The theory of plaintiff’s case is that defendant was a compensated depositary, subject under LSA-C.C. Art. 2938 to rigorous enforcement of Art. 2927’s requirement of the care of a prudent administrator. Plaintiff also argues the applicability of res ipsa loquitur, citing Great American Indemnity Company v. Ford, 122 So.2d 111 (La.App.1960), to show the applicability of the rule to bailor-bailee relationships.
The facts in this case do not suggest the position of compensated depositary for defendant, insofar as his activities in balancing the boat are concerned. But even assuming such a relationship, the record shows that defendant exercised all due care. Four months’ trouble-free use of a new hitch would surely justify confidence in its good condition (and there is no evidence to suggest it was not in good condition). Were the hitch manufacturer being sued, perhaps res ipsa loquitur would require him to prove the good condition of the hitch; but all defendant need do (even under our assumption he was a compensated depositary) is show his own freedom from negligence, his own exercise of due care.

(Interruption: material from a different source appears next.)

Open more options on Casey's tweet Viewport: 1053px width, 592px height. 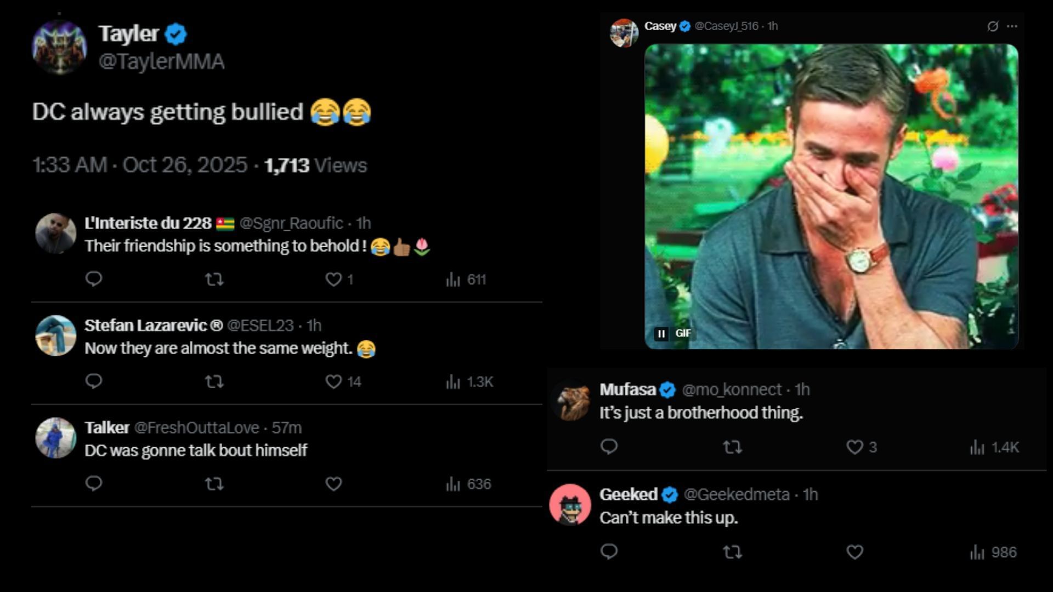click(x=1012, y=26)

The record also shows the boat was properly placed upon the trailer, and the trailer properly connected to the hitch. Akers knew — and plaintiff is his subrogee — ■ that the boat was not fully balanced, and asked defendant to try to balance the unbalanced boat. Accordingly plaintiff cannot complain of a simple circumstance of trailing the boat in an unbalanced condition. Defendant so trailed the boat for about a mile, then took steps to remedy the imbalance. Whether those steps completely remedied the imbalance does not appear, although one might conclude, from the circumstance that defendant drove on three or four miles without stopping, that the balance was better than before.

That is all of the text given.